By: Christopher Lewis
EUR/JPY has had a strong run as of late, rising from the 100 level to the 102 area. The pair is highly sensitive to risk appetite, and will often move in tandem with global stock markets such as the S&P500, Nikkei, and DAX. The relative safety of Japan is left for investments in Europe as the larger funds borrow in Yen at almost no interest and buy bonds in Berlin, Brussels, and other EU markets as an example. Because of this, the flow of currency will often show this in the form of the EUR/JPY pair.

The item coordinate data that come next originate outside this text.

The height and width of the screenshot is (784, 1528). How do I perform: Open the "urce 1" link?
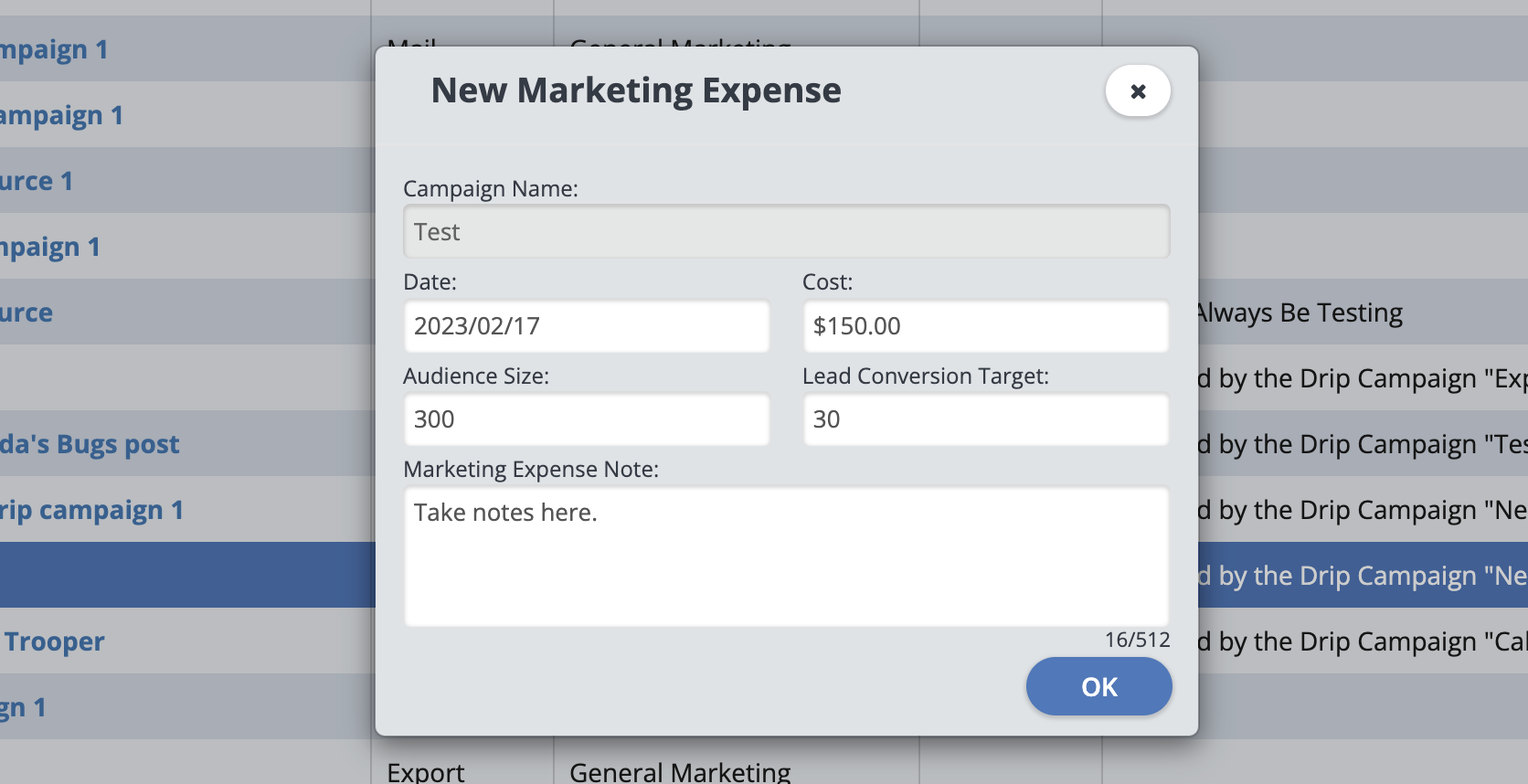point(37,181)
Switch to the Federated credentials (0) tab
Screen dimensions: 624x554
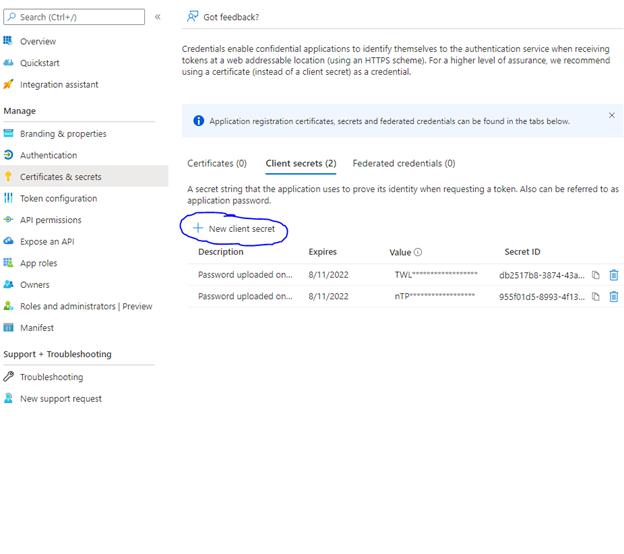coord(403,163)
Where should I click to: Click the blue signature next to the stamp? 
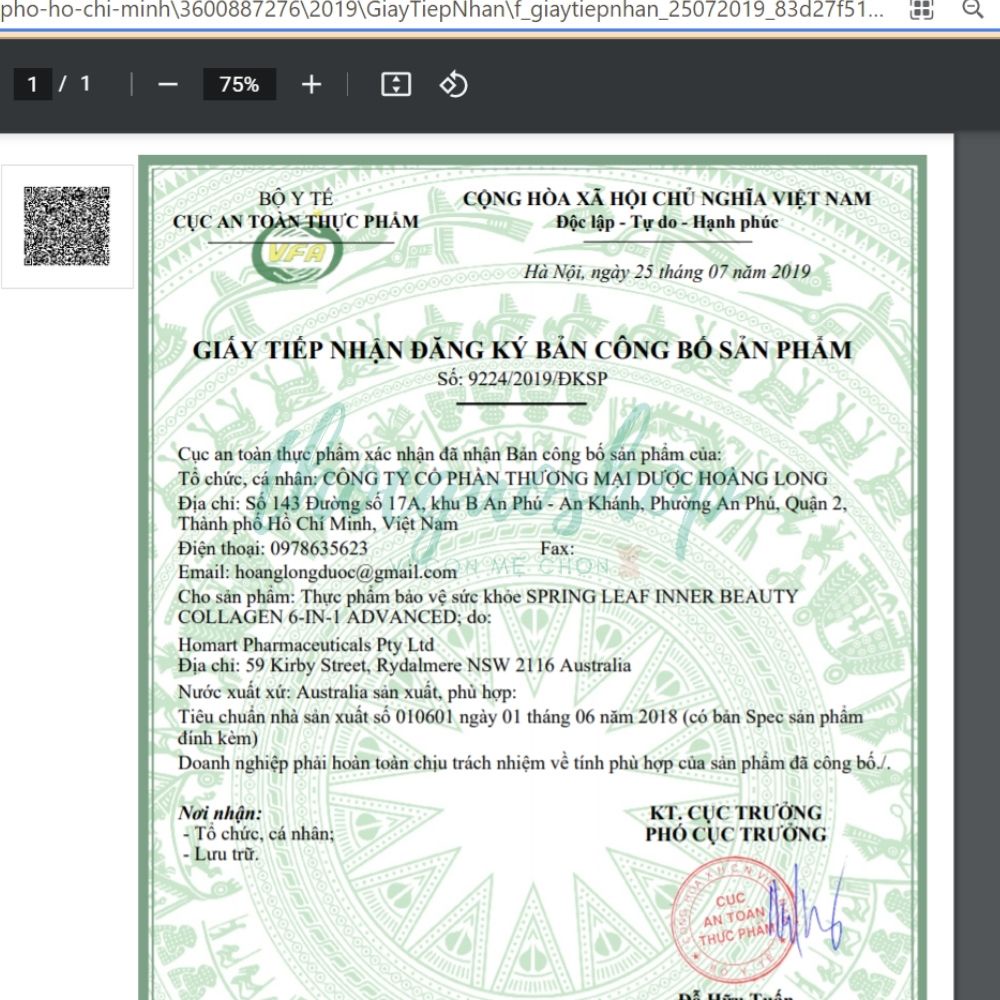(x=805, y=905)
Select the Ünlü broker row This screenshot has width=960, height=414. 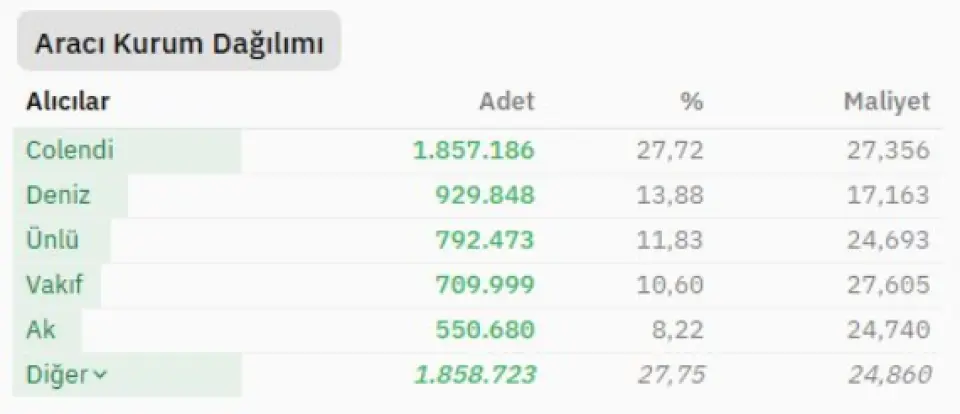pos(53,241)
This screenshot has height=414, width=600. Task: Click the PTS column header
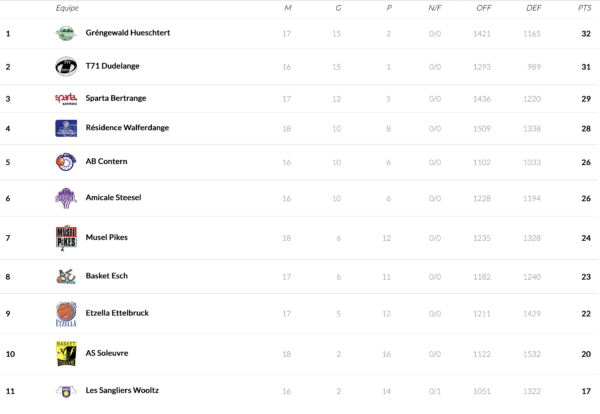(x=584, y=8)
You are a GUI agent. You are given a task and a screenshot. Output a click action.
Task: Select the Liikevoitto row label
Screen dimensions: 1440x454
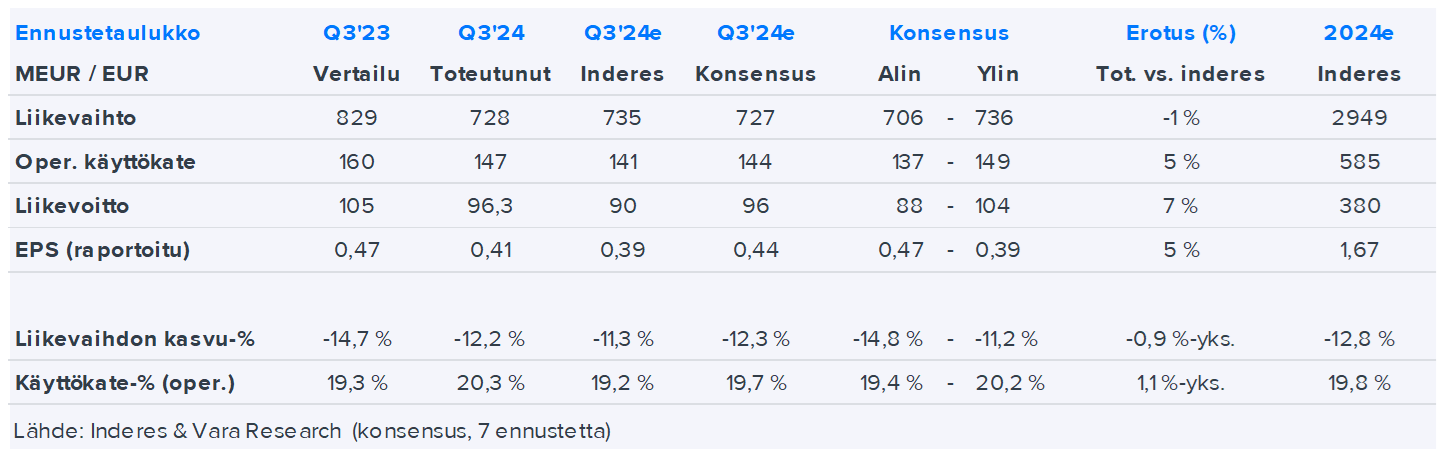click(73, 206)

The recent drama in the European Union has certainly played a massive part in most Euro crosses, but this one has another factor: The Bank of Japan. The Japanese central bank has acknowledged “silent intervention” in the currency markets, and the most obvious spot would probably be in the USD/JPY pair at the 76.50 level. However, the last time the BoJ intervened; it also bought Euro to go along with those Dollars. With this in mind, the pair would have a second reason to rise irrespective of the rumored agreement between Athens and the Troika on Tuesday.
The Importance of 102
The 102 level is just below the 38.2% Fibonacci retracement from the most recent fall in this pair. The 100 level just below is massive support as you can see from the bounce that came just a couple of sessions ago. The pair looks strong, but the rumors of the deal being reached could reverse quickly, and this pair would more than likely get hit hard. The breaking above the 102 level could see a move up to the 105 level though, and as such I am watching 102 with extreme interest.
The trade is simple for me: If we can close above the 102 level on a 4 hour chart, I am willing to have a go with a long position in this pair. The failure at the level on the 4 hour chart, or any signs of concern in the markets bout the agreement, and I am willing to short this pair and aim for 100 or so.